Bucking trend, some argue for war
By Channing Joseph

Even as several busloads of Oberlin students will travel to New York this weekend to join an international protest against a U.S.-led war on Iraq, a small contingent of less vocal pro-war students hold on to the conviction that deposing Saddam Hussein is the best way forward.
Second-year politics major Ronnie Goines, whose mother is a survivor of the Sept. 11 attacks on the World Trade Center, counts himself among this minority. He believes that the Iraqi regime is working with terrorist groups such as al Qaeda, and poses an immediate threat to the American people.
“I’m all about putting an end to terrorism,” Goines said, adding that he thinks Saddam Hussein probably helped support the Sept. 11 attacks. “You can’t sit back and let people think that they can do things like that to you,” he said.
In Goines’ opinion, many anti-war students do not know how to defend their ideals.
“People here come from privileged backgrounds, most of them, and I really think that they kind of jump on the bandwagon when crises happen,” Goines said. “Right now in Oberlin, the bandwagon is ‘let’s make peace, not war.’ [But] my point of view is so strong… they really don’t have much to say.”
Other pro-war students say they’ve had a different experience at Oberlin. Sophomore Curtis Ferguson, a Log Cabin Republican who says he would support a war as long as the U.S. received support from its European allies, claimed that he knows no other students who support Iraqi disarmament. Furthermore, when he mentions his conservative beliefs to his Oberlin friends, he often receives nothing but laughter.
“It doesn’t bother me,” Ferguson said, “because Oberlin is a diverse community.”
Still, some other Republican students expressed discouragement, claiming they have often felt reluctant to express their opinions for fear of public backlash.
Senior Miguel Villafana, an outspoken campus Republican, is no stranger to such negative attentions. He supports a war on Iraq despite having family members on military duty in the Middle East.
“I’m so popular, I get hate mail,” he remarked. “You get used to it after a while…I don’t want this fight any more than you or the next guy, but I’m not a coward.”
Similarly, junior Ryan Silakoski, sports editor of The Oberlin Review and member of the U.S. Marine Corps, said he sometimes feels that his ideals put his safety in jeopardy. “My biggest beef with anti-war people on this campus is that they refuse to have a dialogue… It’s threatening to be honest… I get in arguments with people if I speak up,” Silakoski said, claiming that in the past students have vandalized the door of his dormitory room because he decorated it with a bumper sticker displaying the Marine Corps motto, “Semper Fi.”
“Oberlin preaches about diversity,” he continued. “Being someone from the military and being Republican, I add to that diversity, even though I’m a working class white male.”
Silakoski he fears the results of last semester’s student referendum asking for the College to officially oppose the war. “At some point [if it passes], when I’m looking for [military] security clearance, they’re going to look at my transcripts and see that I went to a college that was officially against the war and against the commander in chief’s wishes.”

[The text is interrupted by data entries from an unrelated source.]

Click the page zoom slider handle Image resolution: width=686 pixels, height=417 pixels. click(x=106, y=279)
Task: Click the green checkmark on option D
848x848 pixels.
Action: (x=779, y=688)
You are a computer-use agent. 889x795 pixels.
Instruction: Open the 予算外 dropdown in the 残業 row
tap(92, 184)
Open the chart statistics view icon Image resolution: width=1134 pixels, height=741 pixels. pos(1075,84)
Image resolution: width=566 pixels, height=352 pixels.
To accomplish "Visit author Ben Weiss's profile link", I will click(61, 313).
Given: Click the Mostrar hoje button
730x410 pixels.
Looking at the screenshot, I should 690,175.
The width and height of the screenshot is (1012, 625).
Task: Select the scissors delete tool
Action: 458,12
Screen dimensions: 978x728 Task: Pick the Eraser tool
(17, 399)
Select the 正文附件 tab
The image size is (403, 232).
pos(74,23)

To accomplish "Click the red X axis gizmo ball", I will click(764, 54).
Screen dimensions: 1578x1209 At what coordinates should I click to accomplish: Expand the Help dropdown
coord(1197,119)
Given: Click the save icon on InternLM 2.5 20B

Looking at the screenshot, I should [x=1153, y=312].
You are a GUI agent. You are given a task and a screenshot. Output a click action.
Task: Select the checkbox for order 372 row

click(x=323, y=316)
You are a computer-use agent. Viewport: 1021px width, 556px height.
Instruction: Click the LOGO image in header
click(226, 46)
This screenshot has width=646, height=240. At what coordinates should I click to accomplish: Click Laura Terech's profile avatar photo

In fact, Silakoski claimed that he has made attempts to talk with campus anti-war activists and has often run into an impasse because many people stop talking when they discover he is a Republican and member of the armed forces, although he did cite one exception.
“I will tell you that [representatives from Oberlin Coalition against the War] did listen to me. I was very impressed with them, and if everyone respected my views like I respected theirs, [Oberlin] would be a much better place.”
Despite his strong beliefs, Silakoski does not have any plans to start a campus conservative organization.
“If I were to put up a poster, it’d get ripped down 30 seconds later, [and for] people who are pro-war, it’s difficult for them to express that because they know what will happen. There are a lot of them around, [but] they feel like it’s a lost cause [on this campus]…” he said, claiming that some campus liberals “forget that [soldiers] are human too, that we don’t want to have to go to war… War is evil, plain and simple.”